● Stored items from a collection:
* * *

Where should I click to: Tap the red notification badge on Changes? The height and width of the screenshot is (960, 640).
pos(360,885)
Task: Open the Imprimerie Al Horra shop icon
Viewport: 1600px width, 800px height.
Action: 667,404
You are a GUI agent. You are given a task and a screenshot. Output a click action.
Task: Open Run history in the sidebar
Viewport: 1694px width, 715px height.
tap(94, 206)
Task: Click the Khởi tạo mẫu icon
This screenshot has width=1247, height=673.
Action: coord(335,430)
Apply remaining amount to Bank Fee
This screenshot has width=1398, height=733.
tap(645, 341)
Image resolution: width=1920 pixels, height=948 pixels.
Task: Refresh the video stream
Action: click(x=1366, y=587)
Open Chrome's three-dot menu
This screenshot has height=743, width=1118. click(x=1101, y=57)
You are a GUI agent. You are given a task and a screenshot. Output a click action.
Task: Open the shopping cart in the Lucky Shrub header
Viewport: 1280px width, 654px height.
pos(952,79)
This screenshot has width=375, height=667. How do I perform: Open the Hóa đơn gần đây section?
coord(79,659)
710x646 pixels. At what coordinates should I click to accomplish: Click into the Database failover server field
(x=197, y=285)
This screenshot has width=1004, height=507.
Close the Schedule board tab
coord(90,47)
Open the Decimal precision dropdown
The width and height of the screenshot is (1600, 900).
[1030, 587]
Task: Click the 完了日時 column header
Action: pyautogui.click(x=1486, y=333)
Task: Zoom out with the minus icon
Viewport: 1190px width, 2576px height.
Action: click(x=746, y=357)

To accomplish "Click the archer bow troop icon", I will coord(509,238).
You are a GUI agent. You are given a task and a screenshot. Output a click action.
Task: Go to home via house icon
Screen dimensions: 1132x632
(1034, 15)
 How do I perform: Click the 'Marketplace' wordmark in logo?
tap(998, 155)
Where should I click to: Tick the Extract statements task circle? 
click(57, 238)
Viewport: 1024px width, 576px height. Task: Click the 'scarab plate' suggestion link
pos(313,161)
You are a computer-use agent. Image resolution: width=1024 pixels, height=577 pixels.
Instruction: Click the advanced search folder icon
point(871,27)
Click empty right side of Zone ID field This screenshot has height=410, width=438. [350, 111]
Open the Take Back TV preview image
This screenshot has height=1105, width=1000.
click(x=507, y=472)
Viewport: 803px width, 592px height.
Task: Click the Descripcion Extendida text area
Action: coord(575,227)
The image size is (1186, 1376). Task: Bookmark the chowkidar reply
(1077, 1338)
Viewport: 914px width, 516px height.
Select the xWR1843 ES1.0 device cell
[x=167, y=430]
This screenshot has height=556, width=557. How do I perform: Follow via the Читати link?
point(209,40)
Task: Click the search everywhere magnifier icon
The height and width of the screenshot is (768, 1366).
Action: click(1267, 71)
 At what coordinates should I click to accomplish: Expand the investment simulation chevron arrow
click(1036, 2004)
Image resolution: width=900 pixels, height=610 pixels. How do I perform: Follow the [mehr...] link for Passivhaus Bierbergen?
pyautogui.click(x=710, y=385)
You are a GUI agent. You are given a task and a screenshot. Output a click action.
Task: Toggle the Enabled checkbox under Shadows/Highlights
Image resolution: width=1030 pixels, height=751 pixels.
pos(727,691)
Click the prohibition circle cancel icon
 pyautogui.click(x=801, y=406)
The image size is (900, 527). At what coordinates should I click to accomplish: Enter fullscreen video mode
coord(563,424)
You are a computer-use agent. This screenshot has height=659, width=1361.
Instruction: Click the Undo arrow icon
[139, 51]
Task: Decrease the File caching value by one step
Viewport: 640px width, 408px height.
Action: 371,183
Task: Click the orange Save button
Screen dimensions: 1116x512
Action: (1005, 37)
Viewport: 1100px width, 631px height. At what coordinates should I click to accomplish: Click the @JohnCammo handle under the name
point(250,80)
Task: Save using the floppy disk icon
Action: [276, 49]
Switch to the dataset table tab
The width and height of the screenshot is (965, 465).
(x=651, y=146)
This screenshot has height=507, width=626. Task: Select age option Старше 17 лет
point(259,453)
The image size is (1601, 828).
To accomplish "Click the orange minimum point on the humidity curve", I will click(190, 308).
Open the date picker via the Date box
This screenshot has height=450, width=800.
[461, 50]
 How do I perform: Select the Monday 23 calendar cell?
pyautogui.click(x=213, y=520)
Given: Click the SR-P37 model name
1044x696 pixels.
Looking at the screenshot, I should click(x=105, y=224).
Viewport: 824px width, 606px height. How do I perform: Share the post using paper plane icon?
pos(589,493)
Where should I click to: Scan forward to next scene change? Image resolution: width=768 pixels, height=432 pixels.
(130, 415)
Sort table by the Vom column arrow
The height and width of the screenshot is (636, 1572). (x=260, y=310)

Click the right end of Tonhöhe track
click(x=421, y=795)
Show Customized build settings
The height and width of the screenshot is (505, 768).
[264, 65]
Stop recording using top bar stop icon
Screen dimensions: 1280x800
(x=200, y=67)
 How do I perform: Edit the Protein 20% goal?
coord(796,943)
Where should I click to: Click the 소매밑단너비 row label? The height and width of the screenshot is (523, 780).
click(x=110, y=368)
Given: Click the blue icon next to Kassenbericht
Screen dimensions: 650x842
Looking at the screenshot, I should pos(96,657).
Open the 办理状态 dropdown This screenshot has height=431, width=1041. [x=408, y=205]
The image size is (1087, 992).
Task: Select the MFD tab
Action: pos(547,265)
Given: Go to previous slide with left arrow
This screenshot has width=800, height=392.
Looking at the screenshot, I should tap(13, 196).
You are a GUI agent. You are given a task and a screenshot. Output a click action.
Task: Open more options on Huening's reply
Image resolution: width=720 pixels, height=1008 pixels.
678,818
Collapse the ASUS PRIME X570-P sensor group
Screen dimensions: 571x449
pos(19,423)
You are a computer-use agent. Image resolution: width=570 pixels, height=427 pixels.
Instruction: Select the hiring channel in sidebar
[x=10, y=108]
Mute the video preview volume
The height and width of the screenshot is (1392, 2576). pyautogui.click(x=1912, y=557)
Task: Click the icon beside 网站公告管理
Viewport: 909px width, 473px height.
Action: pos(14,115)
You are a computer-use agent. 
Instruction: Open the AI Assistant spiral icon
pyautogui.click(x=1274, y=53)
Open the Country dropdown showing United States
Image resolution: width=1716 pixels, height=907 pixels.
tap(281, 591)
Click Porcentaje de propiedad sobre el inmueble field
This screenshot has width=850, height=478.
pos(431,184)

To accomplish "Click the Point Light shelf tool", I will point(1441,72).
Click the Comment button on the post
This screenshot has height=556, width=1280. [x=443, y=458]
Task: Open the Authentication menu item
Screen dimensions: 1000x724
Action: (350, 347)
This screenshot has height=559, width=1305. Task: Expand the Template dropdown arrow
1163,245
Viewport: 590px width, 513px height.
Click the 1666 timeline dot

* * *

● ABOUT THIS TASK: If a line above holds the string "orange", return it as it stands.

● ANSWER FOR THE TASK:
Task: Click the orange Save button
To accomplish "Click the orange minimum point on the humidity curve", I will click(190, 308).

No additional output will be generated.